Não é por outro motivo que Governadores, Prefeitos e o Congresso, tratam o Executivo Federal como se fosse uma fonte dos desejos.

Por isso vemos Governadores e Prefeitos tomando decisões sem considerar qualquer impacto econômico e fiscal em seus respectivos territórios, pois sabem que se algo der errado é só correr para o Planalto Central que tudo se resolve.

Quanto ao Judiciário e os agentes de controle e fiscalização, não se vê postura diversa.
Não é preciso investigar muito para encontrar decisões judiciais determinando o fechamento do comércio de cidades grandes ou pequenas. Não que as decisões nesse sentido sejam por si só equivocadas, mas tenho dificuldade em acreditar que alguma delas foram tomadas baseadas em estudos e análises econômicos, sociais e científicos.

Quanto ao Legislativo, invoco como exemplo as pautas-bomba, perpetrado pelo Congresso e outras casas legislativas Brasil a fora.
Essa prática nefasta foi amplamente utilizada e noticiada durante o governo Dilma e até os dias de hoje
é usada para achacar o Executivo, prejudicando o povo brasileiro.

Até quando vamos tolerar passivamente o Legislativo, seja ele Federal, Estadual, Distrital ou Municipal, votando e aprovando Leis para prejudicar o chefe do Poder Executivo em detrimento do futuro do Brasil?

Toda essa bagunça institucional é deprimente, lamentável e revoltante.

Mas não pense que estou fazendo vista grossa ao Chefe do Executivo, pois é notório que a situação atual exige do Presidente da República uma atuação mais voltada para o planejamento e direcionamento de Estados e Municípios para o rumo a se seguir no enfrentamento da pandemia e seus efeitos colaterais catastróficos.
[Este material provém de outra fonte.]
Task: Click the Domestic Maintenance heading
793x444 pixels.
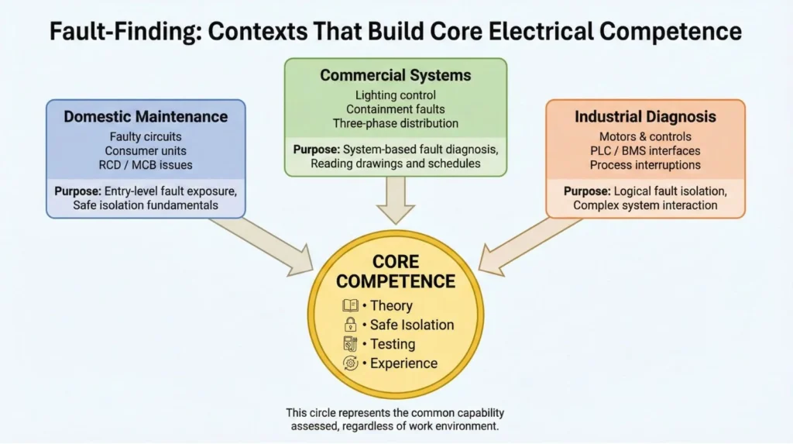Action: pos(146,117)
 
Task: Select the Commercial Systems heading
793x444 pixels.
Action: pos(395,76)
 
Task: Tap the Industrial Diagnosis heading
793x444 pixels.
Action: pos(645,117)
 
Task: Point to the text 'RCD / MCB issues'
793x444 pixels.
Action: pos(146,164)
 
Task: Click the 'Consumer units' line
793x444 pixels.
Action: pos(146,150)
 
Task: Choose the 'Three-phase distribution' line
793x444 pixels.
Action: pos(395,123)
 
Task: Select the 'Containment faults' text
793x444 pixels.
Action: pos(395,109)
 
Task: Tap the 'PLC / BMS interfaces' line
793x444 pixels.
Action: pos(645,150)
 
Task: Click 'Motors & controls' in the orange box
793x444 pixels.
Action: pos(645,136)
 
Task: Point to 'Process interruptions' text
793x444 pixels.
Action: pos(645,164)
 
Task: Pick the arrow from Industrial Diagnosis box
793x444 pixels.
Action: pos(527,244)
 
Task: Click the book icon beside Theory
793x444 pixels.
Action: pos(350,305)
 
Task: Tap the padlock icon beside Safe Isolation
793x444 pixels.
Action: pos(350,325)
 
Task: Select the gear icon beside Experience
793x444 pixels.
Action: pos(350,363)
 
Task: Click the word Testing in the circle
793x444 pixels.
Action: pos(392,344)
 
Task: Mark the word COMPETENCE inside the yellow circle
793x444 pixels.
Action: pos(395,281)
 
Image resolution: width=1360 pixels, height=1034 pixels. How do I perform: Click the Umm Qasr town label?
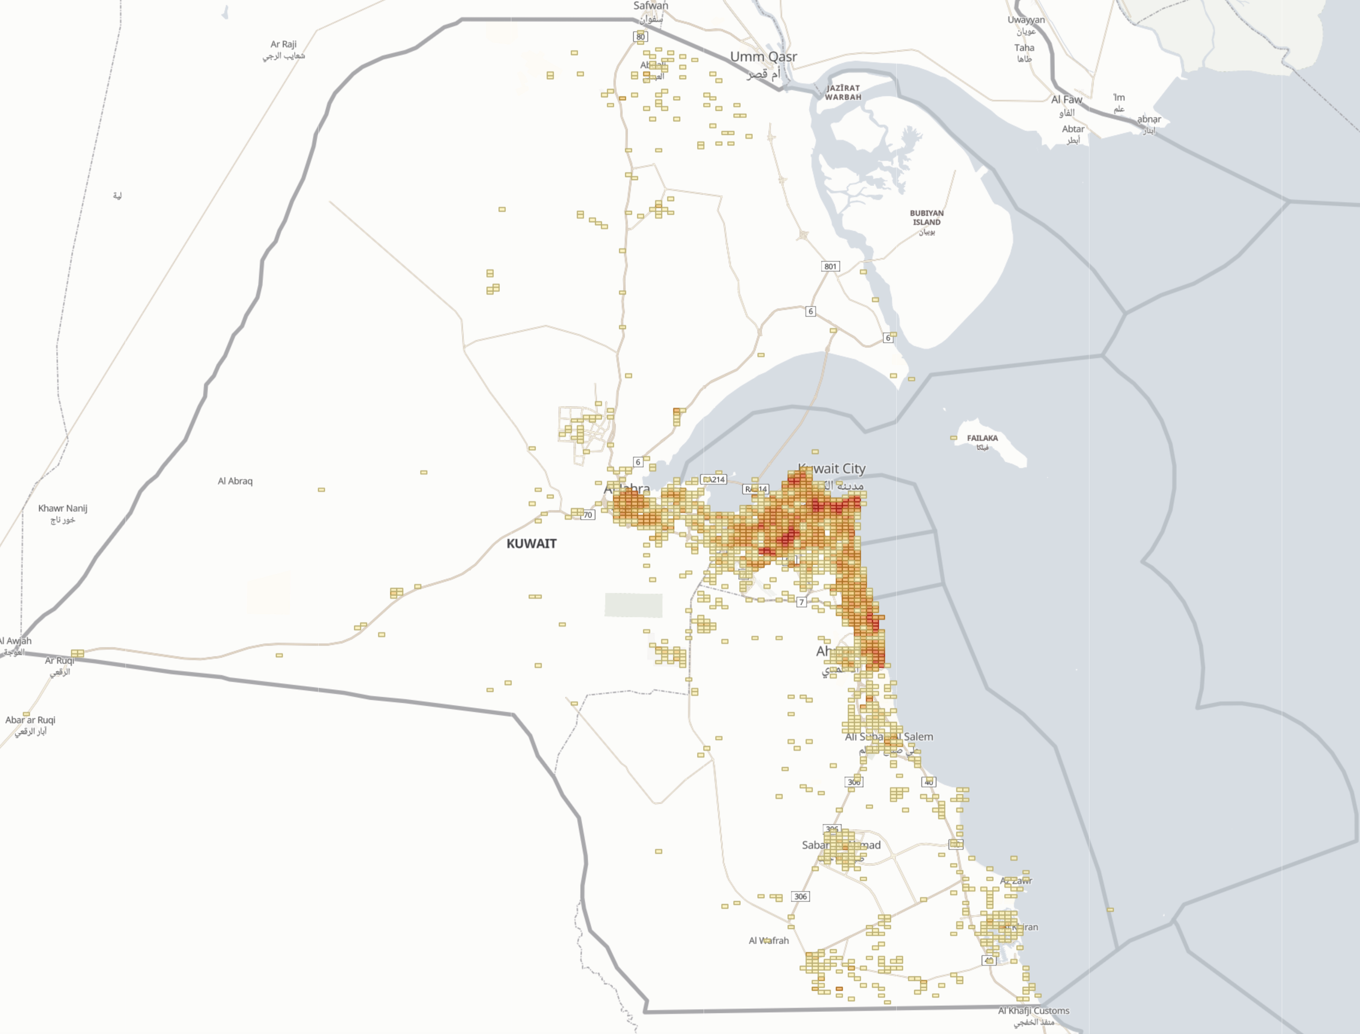tap(763, 57)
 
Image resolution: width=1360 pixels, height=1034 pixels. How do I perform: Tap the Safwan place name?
tap(650, 6)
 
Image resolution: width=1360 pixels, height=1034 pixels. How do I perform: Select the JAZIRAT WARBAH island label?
tap(843, 92)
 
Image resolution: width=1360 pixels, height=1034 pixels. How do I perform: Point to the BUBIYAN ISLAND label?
tap(926, 218)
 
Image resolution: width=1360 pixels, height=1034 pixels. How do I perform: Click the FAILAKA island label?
tap(982, 438)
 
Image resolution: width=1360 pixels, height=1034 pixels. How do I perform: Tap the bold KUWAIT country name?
tap(531, 544)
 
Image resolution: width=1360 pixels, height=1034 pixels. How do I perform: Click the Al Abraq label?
tap(235, 481)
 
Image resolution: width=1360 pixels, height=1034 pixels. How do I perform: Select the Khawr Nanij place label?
tap(63, 508)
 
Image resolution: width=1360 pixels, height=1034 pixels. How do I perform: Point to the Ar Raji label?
tap(284, 44)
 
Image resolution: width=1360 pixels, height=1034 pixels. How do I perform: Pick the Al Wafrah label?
tap(769, 941)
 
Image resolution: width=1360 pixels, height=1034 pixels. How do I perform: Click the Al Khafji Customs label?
tap(1033, 1010)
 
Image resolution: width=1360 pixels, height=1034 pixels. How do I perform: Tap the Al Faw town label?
tap(1066, 100)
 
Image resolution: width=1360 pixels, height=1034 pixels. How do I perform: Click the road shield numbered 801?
tap(830, 267)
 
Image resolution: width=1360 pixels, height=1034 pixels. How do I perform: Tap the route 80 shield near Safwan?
tap(641, 37)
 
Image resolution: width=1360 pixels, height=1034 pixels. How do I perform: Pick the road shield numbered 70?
tap(588, 515)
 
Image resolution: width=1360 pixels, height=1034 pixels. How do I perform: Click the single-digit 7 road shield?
tap(801, 602)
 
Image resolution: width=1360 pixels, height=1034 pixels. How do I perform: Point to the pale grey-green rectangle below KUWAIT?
tap(633, 605)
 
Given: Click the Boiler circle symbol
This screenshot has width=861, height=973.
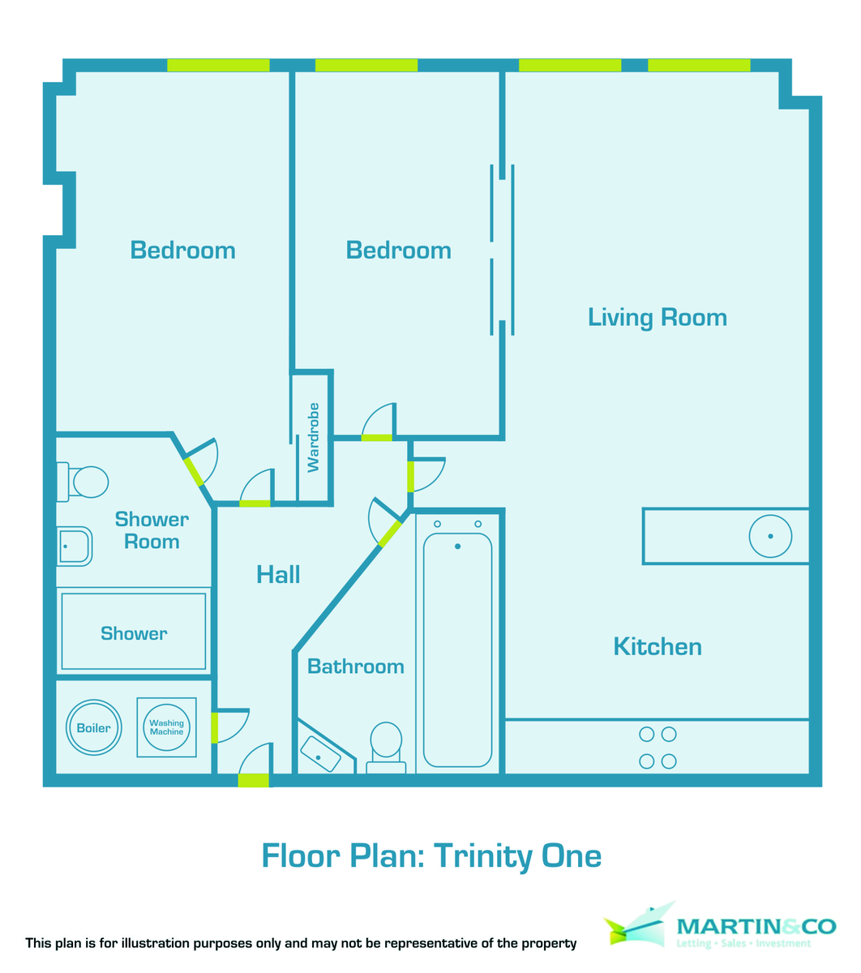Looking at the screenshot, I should [93, 727].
Porém, o Capitão, num ato de pura irresponsabilidade, preferiu negar os fatos e difundir insanidades, levando cada chefe de Poder, em todas as esferas, a decidir e agir, cada um por conta própria, segundo a sua própria visão de mundo, o que acarretou nessa confusão federativa.

Acostumados a tomar decisões de acordo com a ideia irresponsável de que o Executivo Federal é um eterno avalista dos Estados, Municípios e Distrito Federal, os outros Poderes passaram a decidir nos moldes de seu equívoco.

O plano Mansueto está aí para quem discorda do que estou defendendo.

Concluo dizendo que a irresponsabilidade negacionista de Bolsonaro levou outros Poderes a agir.
Isso, contudo, de maneira alguma pode tornar-se justificativa para que Legislativo e Judiciário se valham de suas prerrogativas constitucionais e da flagrante inação do Presidente, para decidir sem considerar os impactos de suas ações.

Portanto, é urgente um debate profundo sobre a responsabilização administrativa e criminal dos desmandos fiscais cometidos pelo Judiciário e Legislativo, tanto na esfera Federal quanto nas esferas Estaduais, Distrital e Municipais.